Le fabricant de processeurs Cerebras s'envole jeudi pour son introduction à la Bourse de New York, dans un contexte d'engouement marqué des investisseurs pour les fournisseurs d'infrastructures pour l'intelligence artificielle.
Introduit à 185 dollars pièce, le titre a affiché une première cotation à 350 dollars, soit un bond de près de 90%. L'action conservait son avance en début de soirée, avec un gain de 95%, à 359 dollars, ce qui valoriserait la société à près de 80 milliards de dollars.
Au prix d'introduction, la société a levé au moins 5,6 milliards de dollars et affichait une valorisation de quelque 56 milliards de dollars. Le produit de l'opération en fait l'IPO la plus importante depuis le début de l'année aux Etats-Unis.
La société californienne avait indiqué mercredi soir dans un communiqué qu'elle avait vendu 30 millions de titres, hors options de surallocation, à un prix unitaire de 185 dollars, par rapport à une fourchette de 150 à 160 dollars proposée lors du placement. Face à la forte demande des investisseurs, Cerebras avait déjà relevé sa fourchette de prix de 35 dollars la semaine dernière.
Le succès de l'introduction de Cerebras confirme que les investisseurs restent prêts à payer le prix pour participer à la construction des infrastructures de centres de données, véritables autoroutes de l'IA, face à l'explosion de la demande pour des outils tels que Gemini, Claude et ChatGPT.
+ Intégration complète +
Cerebras développe des processeurs selon une architecture originale dite "wafer-scale", dans laquelle les unités de calcul, de mémoire et de communication entre elles sont regroupées sur une seule plaque de silicium. Cette approche se distingue de celle des grands fabricants traditionnels comme Nvidia, AMD ou Intel, qui conçoivent des processeurs sous forme de puces de taille plus limitée et constituées de plusieurs composants électroniques distincts.

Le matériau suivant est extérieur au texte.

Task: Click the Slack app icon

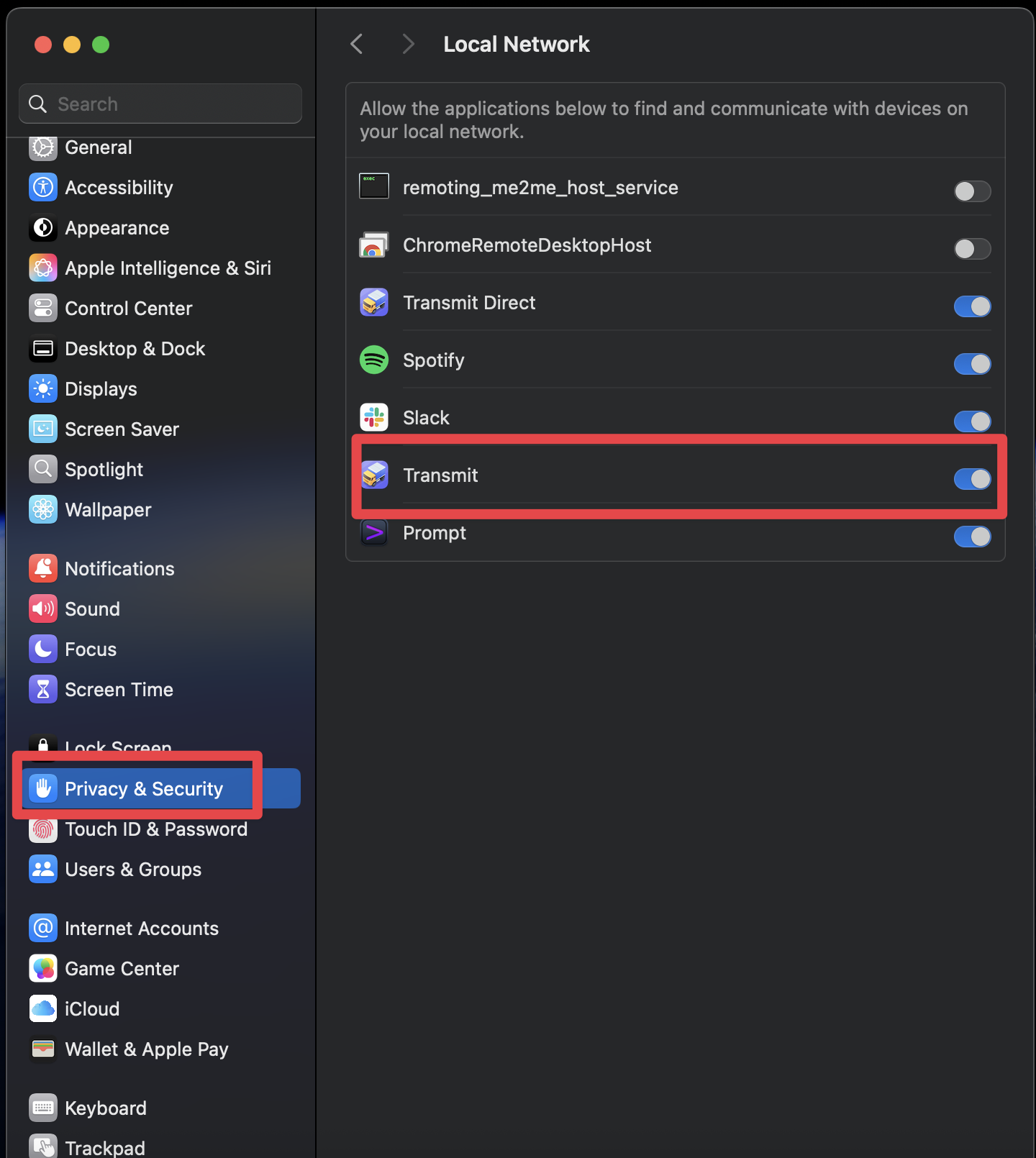Action: click(x=374, y=417)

Le processeur de Cerebras est ainsi bien plus imposant que ceux de ses concurrents - 58 fois la taille du processeur d'IA de dernière génération de Nvidia -, mais cette intégration complète réduit les échanges de données entre composants, ce qui diminue la latence et la consommation énergétique.
Ces caractéristiques deviennent cruciales alors que l'IA générative entre dans une phase d'utilisation massive. Après plusieurs années dominées par l'entraînement des modèles d'IA, l'inférence, c'est-à-dire l'exécution des demandes des utilisateurs en temps réel via leur outil, connaît une progression fulgurante avec plusieurs milliards de requêtes quotidiennes. Or dans l'inférence, la rapidité des transferts de données et l'efficacité énergétique deviennent déterminantes.
Dans son document d'introduction en Bourse, Cerebras estime que le marché mondial de l'inférence a atteint 251 milliards de dollars en 2025 et pourrait progresser de 28% par an pour atteindre 672 milliards de dollars en 2029. Selon la société, ce segment pourrait croître près de deux fois plus vite que celui des infrastructures dédiées à l'entraînement des modèles.
Le conglomérat G42 et l'institut d'intelligence artificielle MBZUAI, soutenus financièrement par les Emirats arabes unis, ont représenté l'an dernier 86% du chiffre d'affaires de Cerebras. Le fabricant de puces a conclu en janvier un accord majeur avec OpenAI, qui lui a promis 20 milliards de dollars au cours des prochaines années en échange de capacités de calcul pour son outil ChatGPT, selon les documents de l'entreprise. Amazon, qui dispose de ses propres puces d'inférence Trainium, a également conclu en mars un partenariat avec Cerebras pour la fourniture de capacités de calcul aux centres de données de sa filiale d'informatique dématérialisée AWS, mais sans en divulguer les conditions financières.